Which is the better way to approach training for 200m and 400m for someone (that would be me) who is 32 years old, 5’11", 177 lbs. and just getting back into training? I want to gain back the speed of my youth and enter some masters meets in the near future. My ultimate goal is a sub 50 400m dash. A week ago I went out and did a trial run of the 400m for the first time in 15 years and ran 61.10 and 61.01. In HS, back in the day, I ran in the 52’s with crappy training. The basketball coach was the track coach also and he didn’t have a clue on training for the 200/400, he just had us run laps! I have no timeline and I can be patient with myself on this. Am I crazy to think I may be able to get below 50 someday? While I’m waiting on some replies, I’ll check the archives for some insight.
for one your not crazy to think you can do that… with motivation and determination anything is possible… second some research on gpp first, its going to be the most important phase for you… good luck
Yes, I’ll go with the gpp first. I need to get used to running again, then running fast. I’m basically having to re-learn sprinting, but I think I can do it, I’m not over the hill yet. How long is a typical gpp period, though, before I get into more specifics?
heatwave, I think the first step in your GPP may be to lose 20 lbs. Adjust the diet to be healthy and have only the calories you need. Maybe your first training ought to be just getting used to a volume of work. Some mileage, some general weight work, some gentle hillsprints… when the body weight is down and you’re training 6 days a week without trouble, then you’ll be ready. And you’re only 32, sub-50 is definitely possible.
He’s 5’11" and 177…you want him to lose 20lbs? His weight is fine.
Heatwave, a GPP period can be anwhere from like 3 weeks to 10 or more. For example, a beginner’s GPP would be longer and a veteran sprinter’s GPP would be shorter.
I think you can do it, by the way. Just keep researching on here. I would probably go long to short if you’re focusing on the 400m. But either method would work if executed properly.
short to long would be good as the distances would be short and the learning athlete can adjust distances that h/she can tolerate but for the 400m athlete this would take time.on the other hand long to short maybe too much for an athlete whom is untrained over such distances causing way too much breakdown.
if heatwave was accustomed to track sessions and was familiar then i would suggest L-S as the background work/fitnress would be automatically in place.
i would like to hear charlies opinion on this but as far as i can see S-L would suit him better.
so charlie what would you suggest?

★ ★ ★ ★ ★

Using the information
**1.** In the discussion of training for the 200m and 400m, what were the poster's two times in the trial 400m runs?
**2.** Write the next post in the forum thread on training for a sub-50 400m, following its final post.

★ ★ ★ ★ ★

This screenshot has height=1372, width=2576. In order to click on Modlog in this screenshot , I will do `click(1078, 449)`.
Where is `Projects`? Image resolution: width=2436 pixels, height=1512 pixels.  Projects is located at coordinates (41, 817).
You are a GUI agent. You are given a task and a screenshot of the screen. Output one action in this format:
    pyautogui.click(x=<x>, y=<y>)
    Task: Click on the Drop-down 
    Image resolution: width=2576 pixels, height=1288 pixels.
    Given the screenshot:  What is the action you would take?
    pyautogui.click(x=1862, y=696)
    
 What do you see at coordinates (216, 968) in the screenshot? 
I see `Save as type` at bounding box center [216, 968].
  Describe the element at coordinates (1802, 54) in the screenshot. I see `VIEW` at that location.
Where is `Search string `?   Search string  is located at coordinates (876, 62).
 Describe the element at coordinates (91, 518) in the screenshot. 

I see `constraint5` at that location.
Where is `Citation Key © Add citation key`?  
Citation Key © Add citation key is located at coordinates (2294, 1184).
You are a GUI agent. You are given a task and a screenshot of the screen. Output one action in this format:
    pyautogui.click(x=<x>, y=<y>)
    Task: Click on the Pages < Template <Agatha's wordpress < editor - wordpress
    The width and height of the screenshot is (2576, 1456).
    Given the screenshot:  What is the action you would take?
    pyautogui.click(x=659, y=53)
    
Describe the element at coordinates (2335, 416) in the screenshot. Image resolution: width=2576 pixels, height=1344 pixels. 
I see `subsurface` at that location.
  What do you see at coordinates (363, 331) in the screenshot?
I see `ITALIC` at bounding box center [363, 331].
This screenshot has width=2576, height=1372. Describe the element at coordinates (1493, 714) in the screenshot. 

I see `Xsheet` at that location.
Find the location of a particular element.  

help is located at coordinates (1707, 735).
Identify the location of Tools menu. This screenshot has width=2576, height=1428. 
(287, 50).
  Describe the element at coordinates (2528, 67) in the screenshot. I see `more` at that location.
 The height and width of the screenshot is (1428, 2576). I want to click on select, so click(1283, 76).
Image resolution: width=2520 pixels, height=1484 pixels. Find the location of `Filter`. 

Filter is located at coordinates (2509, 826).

★ ★ ★ ★ ★

Answers provided
**1.** 61.10 and 61.01.

**2.**
Yeah, 20 lbs. may be a stretch for me; I would blow away in the wind if I lost that much. I’m just trying to sift throught the TONS of info and form a realistic, sensible plan that will eventually take me to below 50 seconds. I’m not asking for any records or anything, I just think that I was capable of sub 50 back in the day and I want to finally see if I can do it. Do I need to focus on getting a fast 200 first? Do I really have to run low 22’s in order to get sub 50 like some suggest? I never got low 22’s at my best; but I was always around high 22’s to low 23’s. I told this same story on another forum and someone suggested I move up to the 800 but I don’t know about that just yet.
If you 200 m time needs to get there first, or not depends on your approach, i.e., S to L, or L to S.
The latter again depends on your ability to withstand high intensity work (e.g., 2-3 high intensity sessions per week). If, as you posted on another thread, you think you are naturally fast, perhaps your best option would be to go S to L; having said that and for the time being, you are the only person who knows your self better than any members on this forum, I suppose.
Hope this helps!
Note: a S to L if you have some time to prepare and no competitions coming, that is; if you plan competing soon, a L to S approach would be more beneficial to start with perhaps.
I was thinking the weight loss would be good for starters so that he could put back on the lean muscle weight in place of what’s been put away since the glory days. Some examples from the elites suggest that leaner than 5-11 177 is ideal:
Wariner: 6-0 155
Williamson: 6-2 170
Merritt: 6-2 182
Blackwood: 6-2 175
I have all the time in the world right now to build any type of program. I don’t plan on any competition until next spring. I’m not in bad shape at all but, with regards to running fitness, I need some time to re-develop, then get more specific. My gut feeling tells me to go long to short. I think I mentioned that I got into 5k’s during my 20’s, so that’s the most recent form of running that I’m familiar with, however, short to long may help me to re-train my fast twitch muscle to fire again. I suppose, at this time, in my training, I just need to get to running, period, then see how my body adapts, and go from there.